→ **Worum es geht**: Führe den Forumsthread zum Makrelenangeln in Den Helder im Anschluss an seine letzte Zeile weiter.

# Makrelen Angeln Den Helder



## eddijung (6. Juli 2009)

Hallo Bordies  #h

War schon einer von Euch zum Makrelen angeln in Den Helder (Niederlande)? Habe mich für 26 Juli für eine Makrelen Tuor nach Den Helder angemeldet . Wäre intressant zu wissen , was im Moment so gefangen wird. Danke im voraus .#h


----------



## derthomasgl (14. Juli 2009)

*AW: Makrelen Angeln Den Helder*

Hallo,

habe vom Bekannten gehört,dass in den Helder auch Makrelenangeln vom Schiff geht.Allerdings war er schon 10 Jahre nicht mehr dort. Es gibt zwar viele Anglerschiffe in den Helder, aber auf welche Art von Fischerei Sie sich spezialisieren weiss ich nicht.

Gruss


----------



## derthomasgl (14. Juli 2009)

→ **Bereitgestelltes Material**:
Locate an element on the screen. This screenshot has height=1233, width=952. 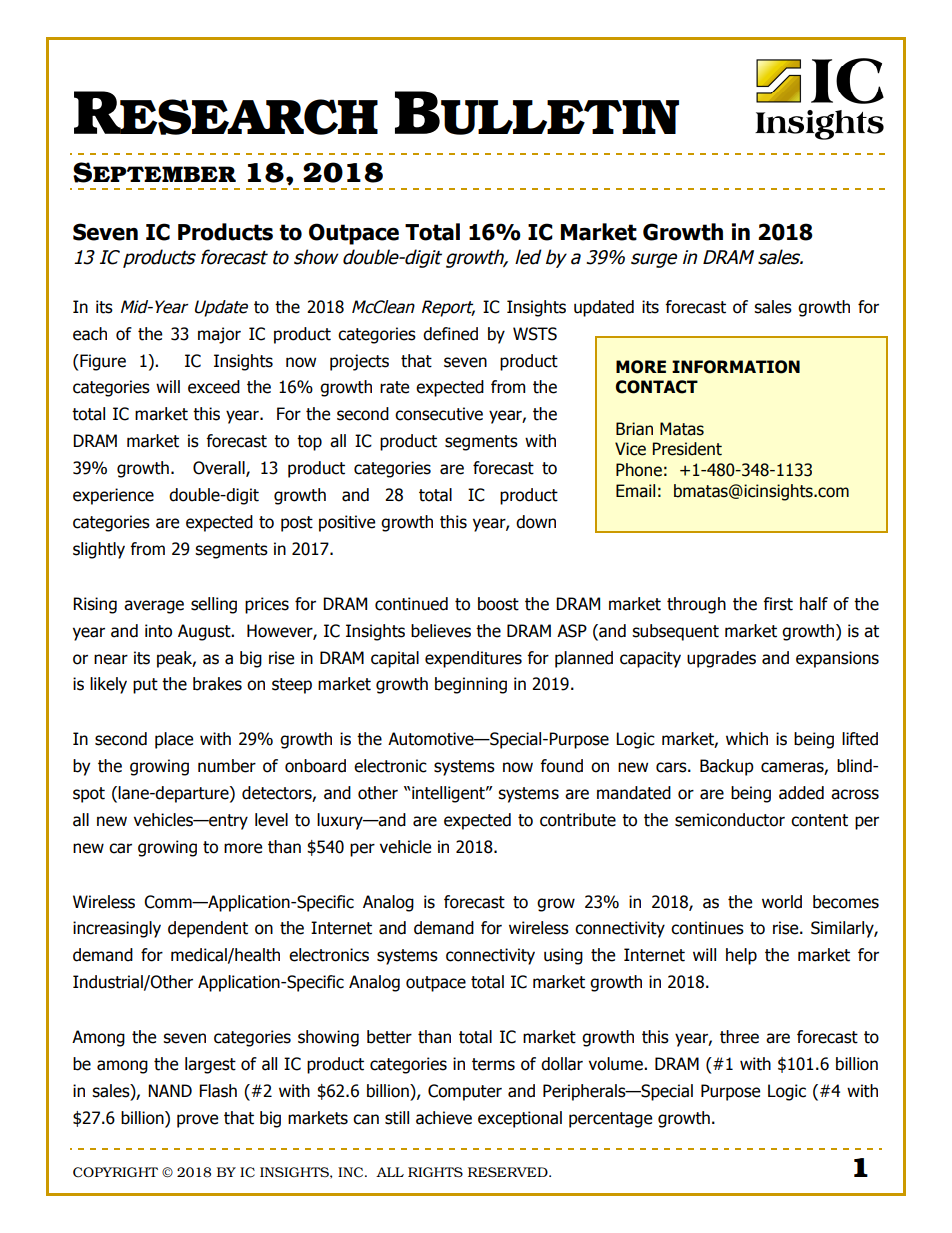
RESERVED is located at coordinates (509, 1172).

→ **Antwort**:
*AW: Makrelen Angeln Den Helder*



eddijung schrieb:


> Hallo Bordies #h
> 
> War schon einer von Euch zum Makrelen angeln in Den Helder (Niederlande)? Habe mich für 26 Juli für eine Makrelen Tuor nach Den Helder angemeldet . Wäre intressant zu wissen , was im Moment so gefangen wird. Danke im voraus .#h


 

Hi,

vom welchem Schiff fährst du raus?Weisst du  wirklich ob Markrelen geangelt werden?

Gruss aus Bochum

Thomas


----------



## Hook007 (5. August 2009)

*AW: Makrelen Angeln Den Helder*

Also wir machen jedes Jahr im Juli unsere Makrelentour!!
Wir nehmen eigentlich immer die gleichen Schiffe!

Die MS Mercuur oder die MS Nestor

http://www.makreelvissen.nl/home.html

Leider war die Ausbeute in diesem Jahr recht bescheiden!!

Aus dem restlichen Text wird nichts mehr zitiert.